Guy Gweth sur RFI: «Je ne peux pas laisser dire ça !»

[Africa Diligence] Pour déchiffrer la croissance en Afrique, en France et en Chine, Jean-Pierre Boris (RFI) a convié Cecilia Garcia Penalosa, professeure d’économie à l’université d’Aix Marseille, Jean-François Ouvrard, directeur des études de Coe-Rexecode et Guy Gweth, fondateur du cabinet d’intelligence économique Knowdys. Ce qu’il ne fallait pas manquer.

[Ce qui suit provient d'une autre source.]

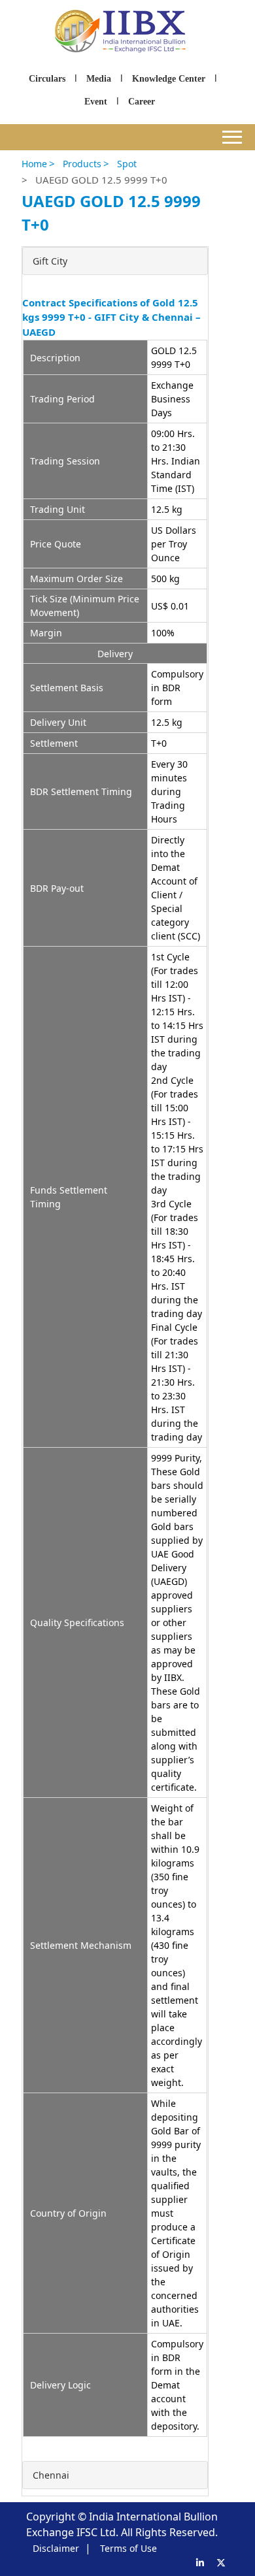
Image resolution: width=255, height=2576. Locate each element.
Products (82, 163)
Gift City (50, 261)
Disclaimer (56, 2548)
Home (34, 163)
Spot (127, 163)
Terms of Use (128, 2548)
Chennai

Partout, les gouvernements essaient de générer de la croissance. Si la France et l’Europe tournent au ralenti, l’Afrique apparait comme la nouvelle frontière de la croissance. De son côté la Chine, après trente ans de progression insolente, commence à donner des signes de faiblesse. Alors comment générer de la croissance et comment la transformer en développement ? Pour répondre à ces questions, trois invités autour de Jean-Pierre Boris. Cecilia Garcia Penalosa, professeure d’économie à l’université d’Aix Marseille, Guy Gweth, du cabinet d’intelligence économique Knowdys et Jean-François Ouvrard, directeur des études de Coe-Rexecode.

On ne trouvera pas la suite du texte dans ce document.